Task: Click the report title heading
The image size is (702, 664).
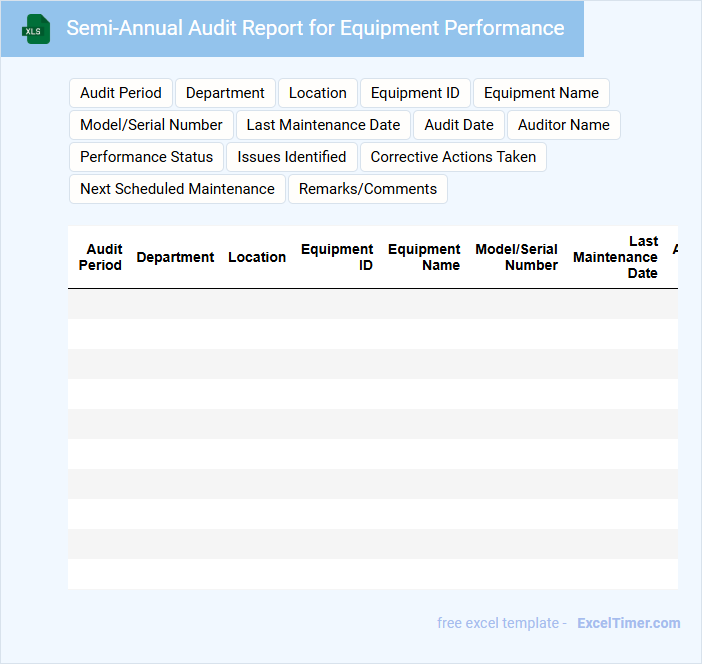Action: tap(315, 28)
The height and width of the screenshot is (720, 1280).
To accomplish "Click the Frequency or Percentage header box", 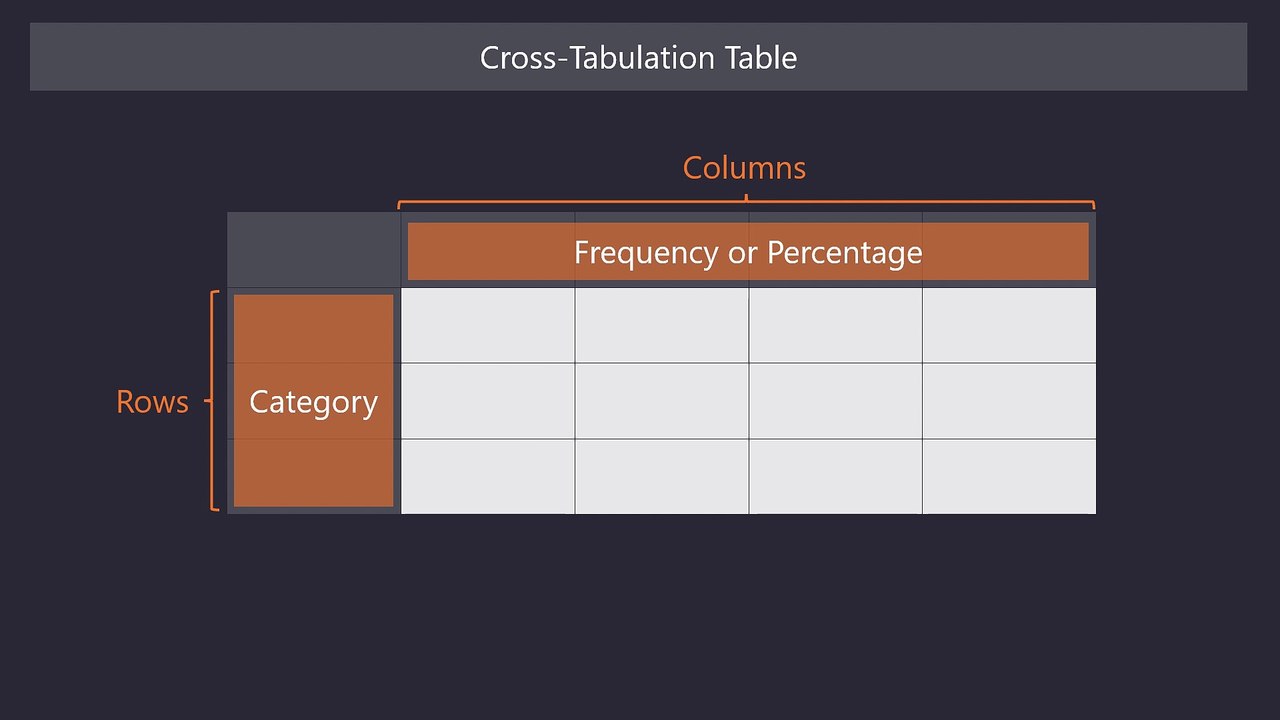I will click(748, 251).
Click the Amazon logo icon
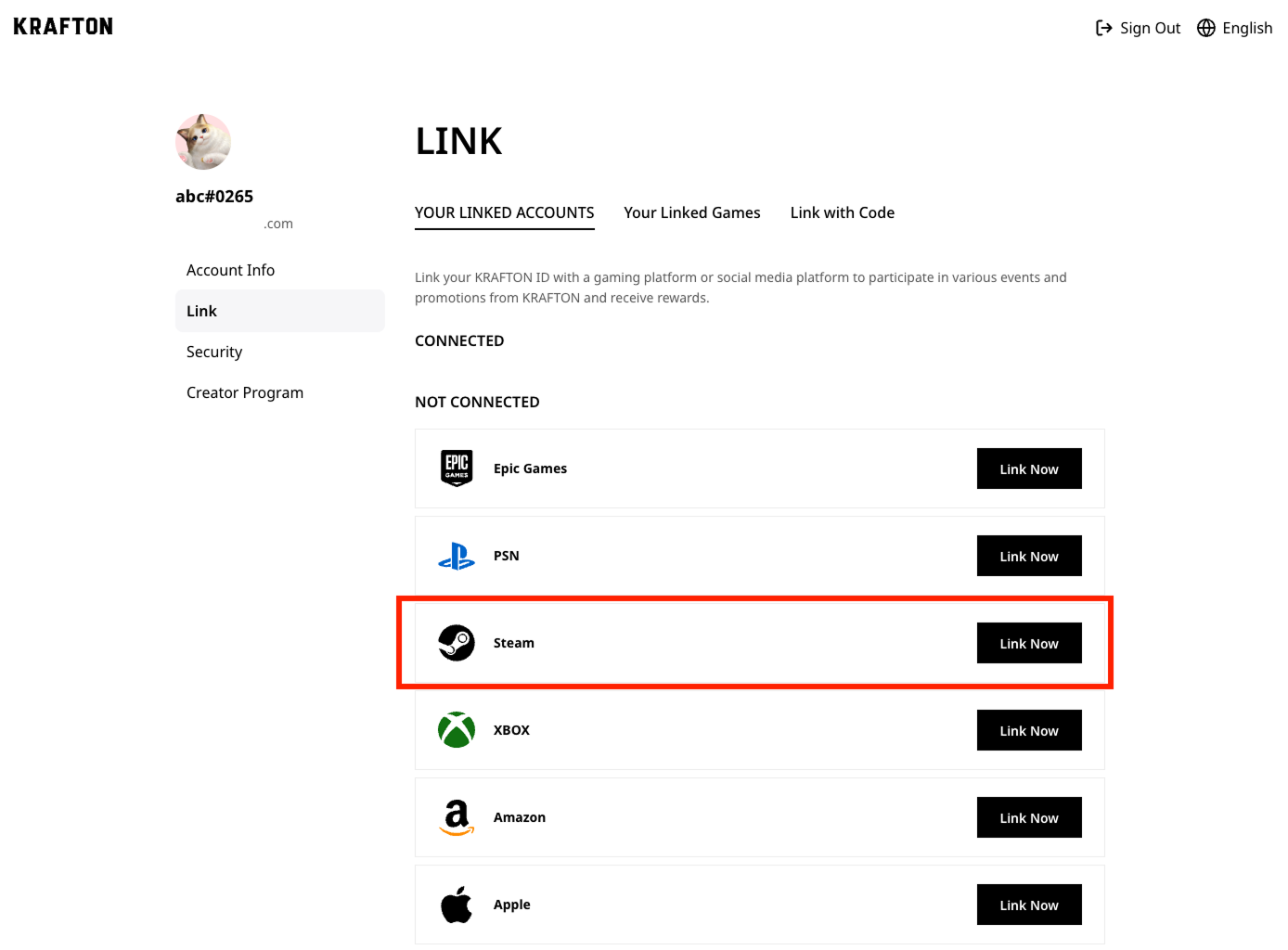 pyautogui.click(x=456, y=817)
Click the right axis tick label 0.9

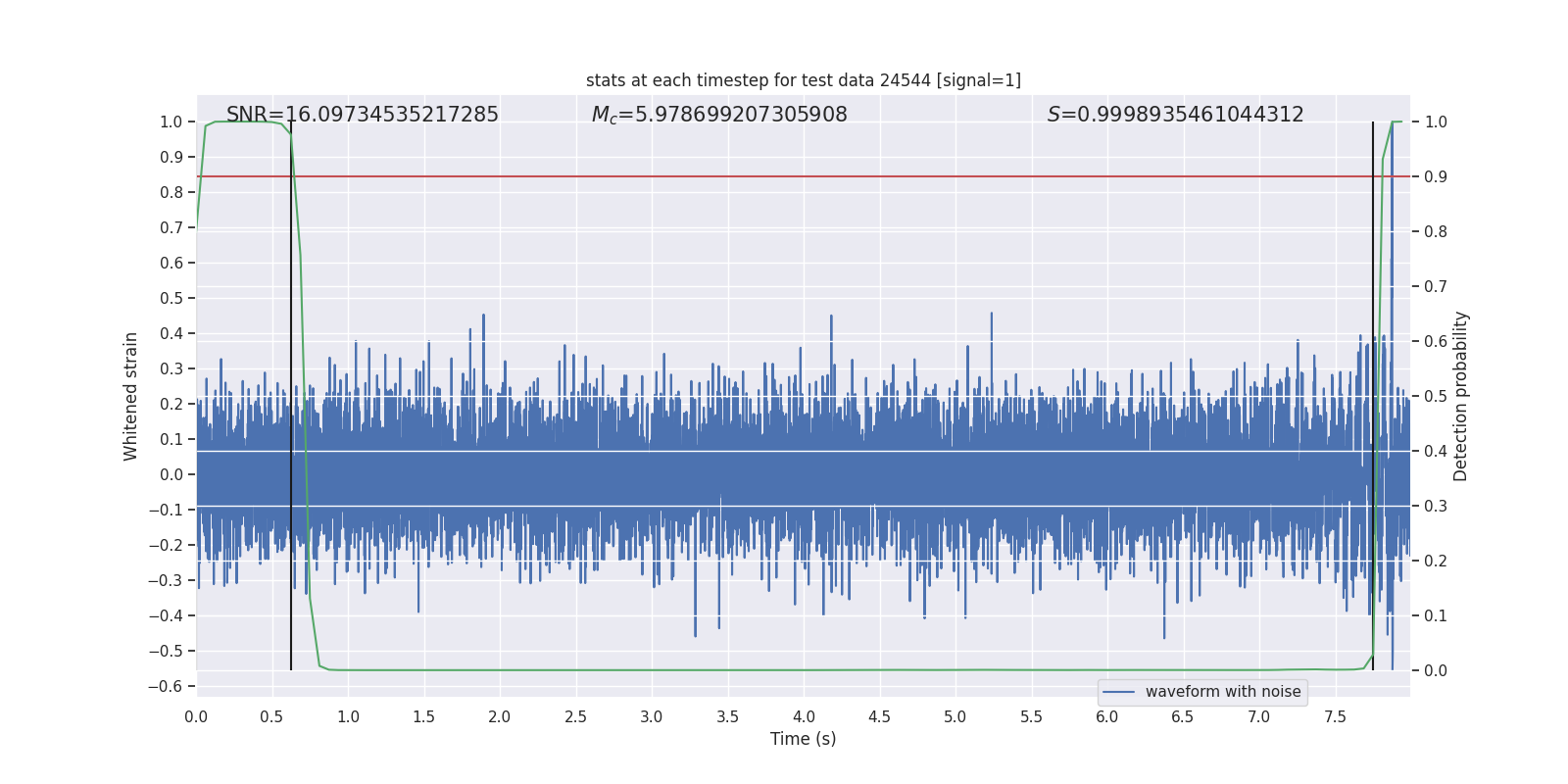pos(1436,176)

» WHAT YOU NEED TO DO
Lines from the one with "Click the Amazon logo icon" through the final line of the listing above: copy them exactly, both ends included, and omit every picture.

» ANSWER SPACE
Click the Amazon logo icon
 pyautogui.click(x=456, y=817)
Click the right axis tick label 0.9

pos(1436,176)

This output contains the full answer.